I’m open to claim #1 being true. If you believe #1, it would be convenient if #2, #3, and #4 were true. But the universe is not here to please us. #2 is not just unproven but proven to be false. This paper gives no evidence for #3 or #4. Yet because these claims were inserted into the public narrative after peer review, we have a situation where the paper isn’t wrong, yet it is being used as evidence for claims it manifestly failed to establish.

Journals don’t issue retractions for press releases.

A field guide

There's a number of ambiguities, undefined notation and straight-up errors in the paper. If you try to read it, these might throw you off (or make you wonder about Educational Researcher's review process). I've created a guide to help you on your way.

The equations for the models in the paper look like this:

first model, with errors

If you want to understand this, you face errors, undefined notation, and the fact that the actual statistical methodology is never explained. First, let’s talk about the errors/typos:

  • There’s a a pair of missing parenthesis on the left.
  • The first sum makes no sense, since (S)ij doesn’t depend on s. I think that this should be (S)si instead.
  • The final sum makes no sense, since (C)ij doesn’t depend on c. I think that this should be (C)cj instead.
  • B0j is a mistake. It should be β0j.

If we fix those errors, we get this corrected model:

first model, with errors fixed

Next, let’s talk about undefined notation. At no point does the paper define i, j, or rij. (Undefined notation isn’t as bad as it sounds, these are probably cultural knowledge in the authors’ community.) This makes it tricky to decode, but here’s my best attempt:

  • The left-hand side is the “score” for student i who happens to be in high-school j. You transform that score to a probability through the sigmoid transformation, since score = log(p/(1-p)) is equivalent to p=σ(score).
  • S1i, …, S5i are the background variables for that student. (Gender, ethnicity, poverty.)
  • (ZGPA)ij is the student’s GPA, standardized to have zero mean and unit variance. (Called a “z-score”)
  • (ZGPA2)ij is the square of (ZGPA)ij. (Don’t get triggered by the location of the parentheses.)
  • (C)8j, …, (C)11j are the institutional variables for college j (size, % full time, student/faculty ratio, mean graduation rate).
  • The β variable are the learned coefficients. The coefficients for the intercept and GPA terms vary by school and are fit as part of a multilevel model, while the others are fixed.
  • rij, u0j, u6j, and u7j are residuals.
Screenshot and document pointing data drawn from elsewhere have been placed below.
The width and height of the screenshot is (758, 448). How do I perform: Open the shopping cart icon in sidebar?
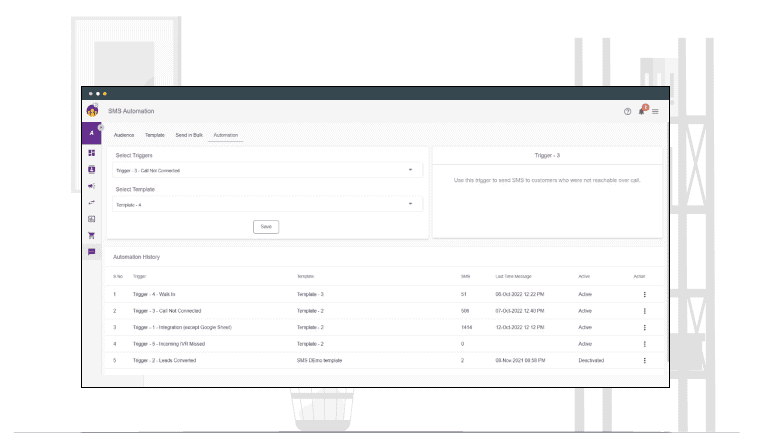(x=93, y=234)
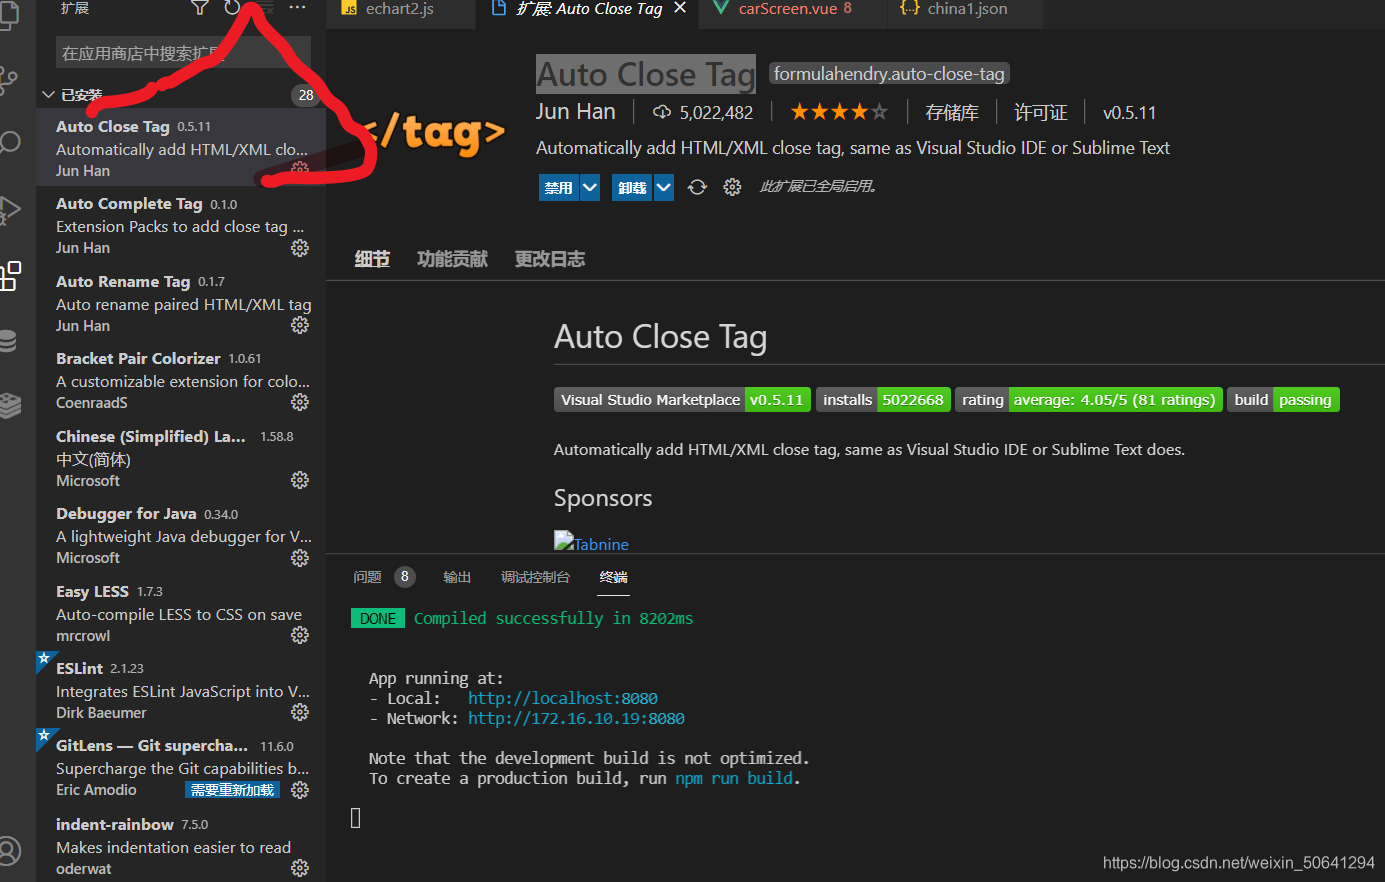Open the dropdown arrow next to 卸载 button
This screenshot has width=1385, height=882.
(x=663, y=186)
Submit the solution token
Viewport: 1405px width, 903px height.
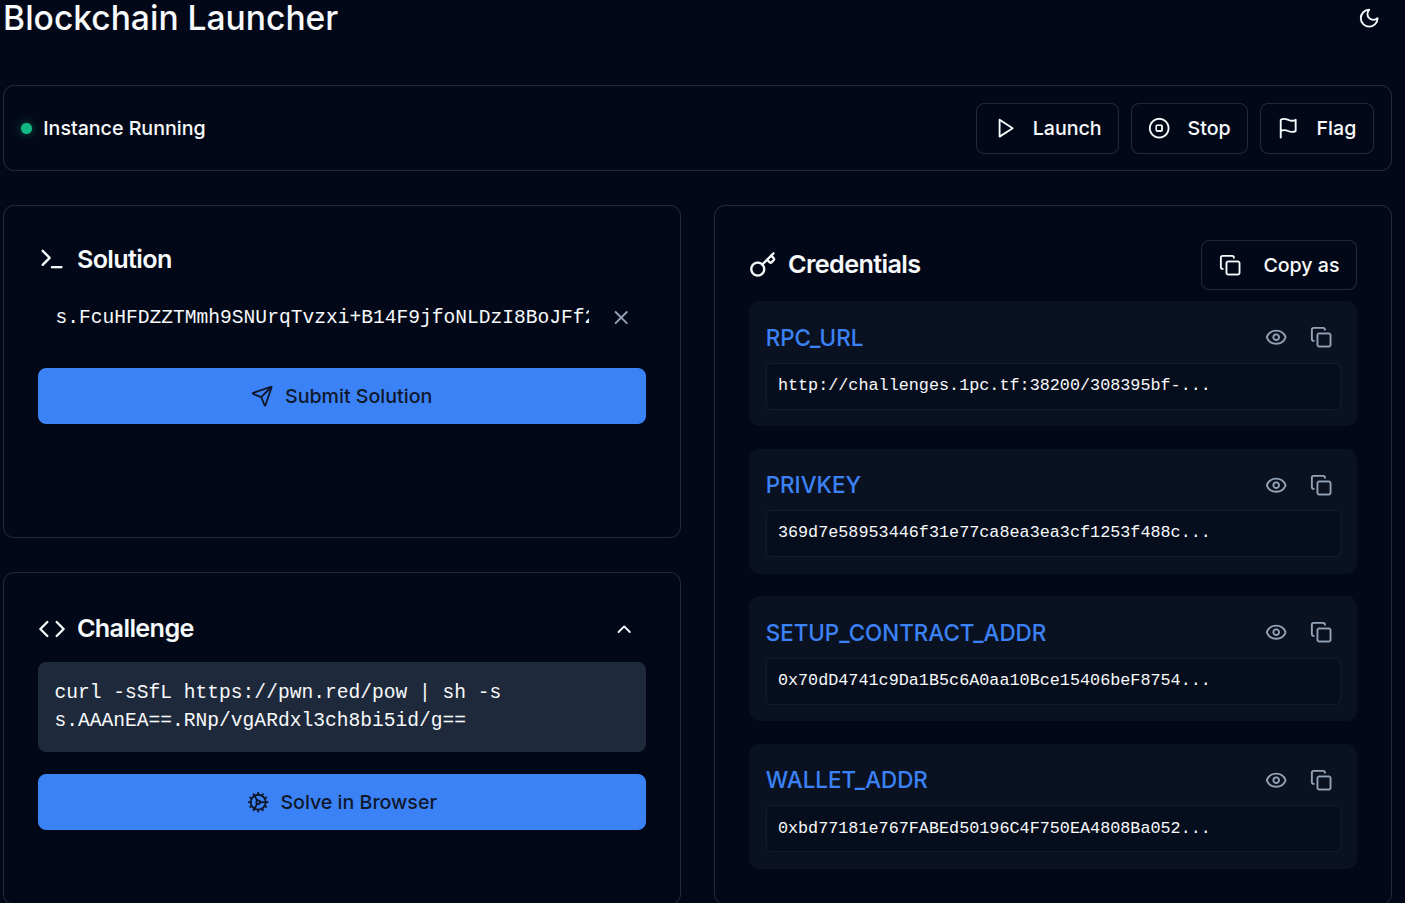341,396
Frankly, there’s still some issues here, but I can’t be bothered trying to fix anything else.

Third, the paper never explains what methodology they use to take a dataset, and estimate the parameters of the above model. My guess is that the algorithm is maximum-likelihood. But using maximum-likelihood requires a prior for all the residual terms. The paper never says what that is. Probably a standard Gaussian? Again, this might be “obvious” to the typical reader of this paper, but if the journal is issuing press-releases, shouldn’t they make a cursory attempt to make the paper readable by general audiences?

Finally, a small thing. Their Table 1 lists the ACT ranges as 0-13, 14-16, 16-17, which doesn’t make sense because it repeats 16. I think 14-16 should be 14-15, so I treated it like that above.